Kalinka, die dreizehnjährige Tochter des Freak-Grafen Vladimir, hatte Zuflucht vor den Mördern gefunden – im Drogenrausch. Sie lag allein auf einer Matratze in dem stillgelegten Wartungsraum, der ihrer Familie als Unterkunft diente. Ihr entrückter Blick war auf die bizarren Skulpturen gerichtet, die hier die Zimmerpflanzen ersetzten. Ihre Mutter hatte die schlichten Kunstwerke aus alten Konserven und Draht gefertigt. Aber das wusste Kalinka im Moment nicht mehr.

Sie sah im Augenblick auch keine Blech-und-Draht-Gebilde vor sich, sondern exotische Blumen. Genießerisch blähte sie die Nüstern, als atmete sie einen betörenden Duft ein

Karkow witterte.

Seine Augen loderten. Sein Fell war blutverklebt, und jeder Muskel seines angespannten Werwolf-Körpers bebte vor Jagdgier.

Dort, hinter der Stahltür, war ein Freakweibchen. Ein junges Freakweibchen. Er roch ihren Schweiß und andere Körpersekrete. Seltsamerweise roch er keine Angst.

Die Stahltür war noch nicht einmal verschlossen. Er stieß sie auf.

Da sah er das Weibchen auf der Matte liegen. Er bleckte das Gebiss, ließ die Reißzähne aufblitzen. Geifer troff von seinen Lefzen.

Kalinka sah, wie die Tür aufging. Ein Prinz trat zu ihr ein. Er war bepelzt und wunderschön.

Er lächelte sie an.

Das Biest und die Schöne.

Nein ...

Der Schöne und das Freakmädchen.

Sie lächelte zurück.

Dann pflückte sie eine von den prachtvollen Blumen und schenkte sie ihm.
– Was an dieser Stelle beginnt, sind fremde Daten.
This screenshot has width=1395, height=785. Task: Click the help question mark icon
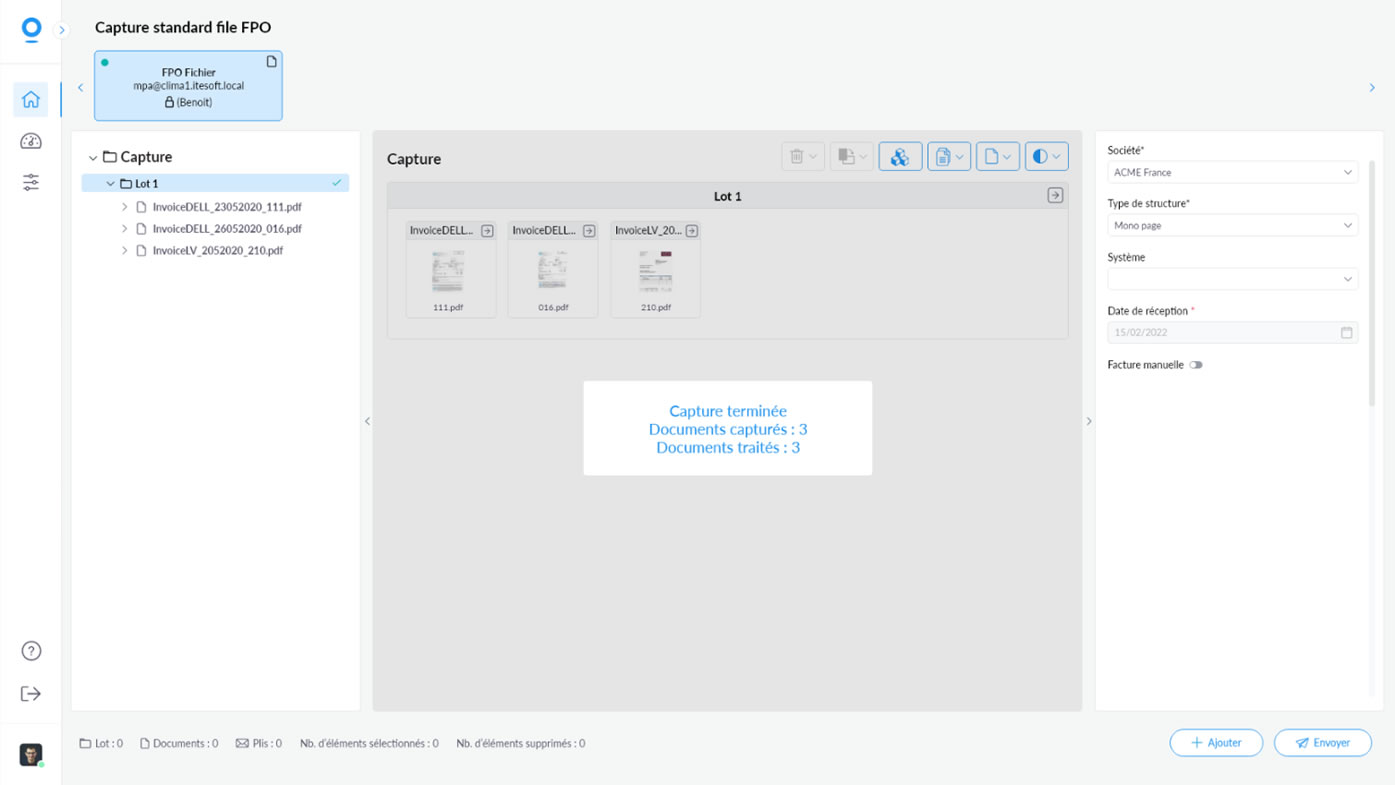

Karkow knurrte. Das Freakpüppchen grinste debil und hielt ihm irgendwelchen Abfall unter die Schnauze – eine rostige Dose mit Drahtgeflecht.

Er entriss ihr das Ding. Den Arm entriss er ihr gleich mit. Muskeln, Sehnen und Knochen lösten sich in der Spanne eines Wimpernschlags, zurück blieb ein feuchtes rotes Loch in der Schulter.
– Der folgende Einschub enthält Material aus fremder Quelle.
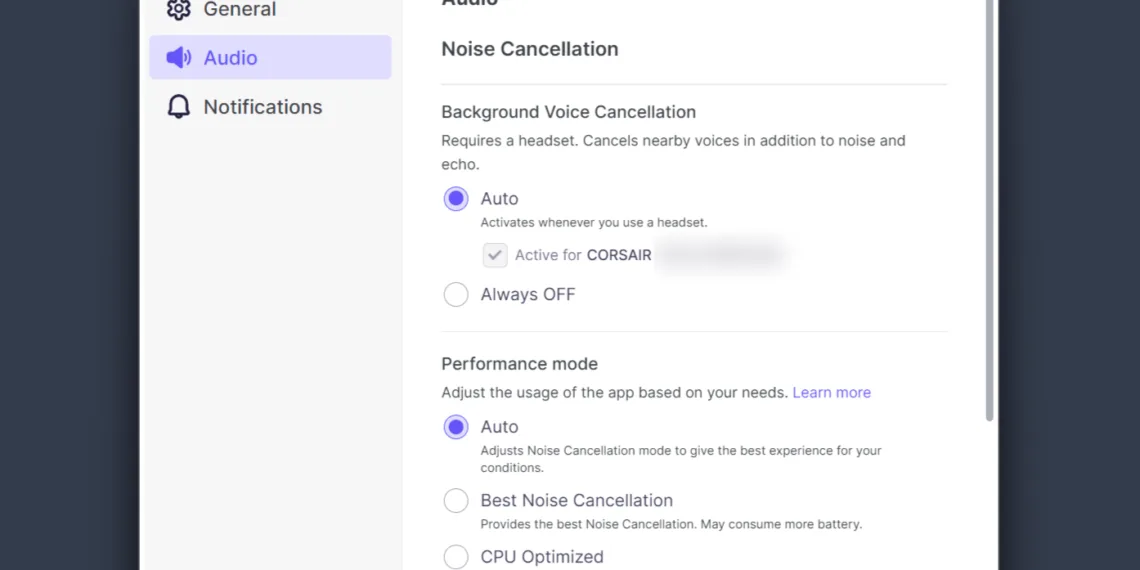Open the General settings section
Screen dimensions: 1140x570
(240, 9)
Kalinka freute sich, dass ihr Geschenk Beifall fand. Der Prinz nahm die Blume huldvoll entgegen. Dabei streichelte er ihr sanft über die Finger. Ihr Arm schwebte durch die Luft, inmitten einer Wolke leuchtend roter Blüten.

Dann wurde die Welt schwarz.

Neben Vladimir, der noch immer nicht vom Boden hochgekommen war, ragte die gedopte Irinia auf. Eine Armlänge entfernt lag Sascha, Vladimirs Sohn, im Betäubungsschlaf. Ebenso Nina, deren Hals seltsam verdreht war. Sie blickte mit gebrochenen Augen zur Betondecke empor.
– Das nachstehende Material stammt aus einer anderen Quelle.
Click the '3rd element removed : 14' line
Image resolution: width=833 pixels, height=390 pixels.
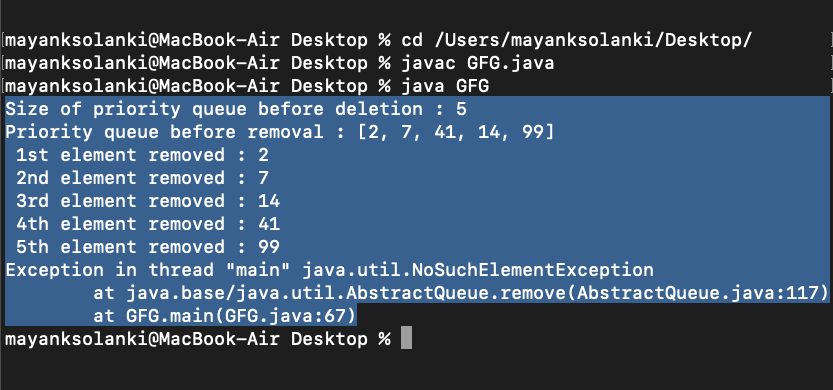(x=148, y=201)
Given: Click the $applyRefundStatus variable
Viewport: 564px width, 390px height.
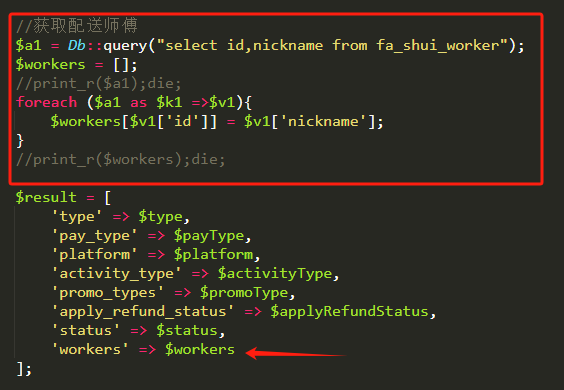Looking at the screenshot, I should click(x=349, y=312).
Dass außer ihr selbst noch andere Todbringer in den Katakomben des GUM umgingen und Geheul und Geschrei verursachten, nahm Irinia nicht wahr. Sie stieß Vladimir die Spitze des Militärstiefels in die Seite.

»Irinia!«

»Was ist passiert, Vladimir?«

Vladimir hustete, stöhnte. »Dieser Dämon, von Bergen. Möge die Hölle ihn verschlingen.«

»War die Hexe bei ihm?«

Vladimir nickte mühsam.

»Wo ist sie hin?« Der ›Bankettsaal‹ hatte insgesamt drei Zugänge.

»Das hab ich nicht mitbekommen.«

Irinia ließ ihn liegen. Sie nahm auf dem Stuhl neben einer Schaufensterpuppe Platz. Es war eine Frauenpuppe, bekleidet mit der Mütze und der Feldjacke eines Marschalls der Sowjetarmee. Die Jacke hatte goldene Schulterstücke und an der Brust eine farbenprächtige Ordensspange. Sonst war die Puppe nackt.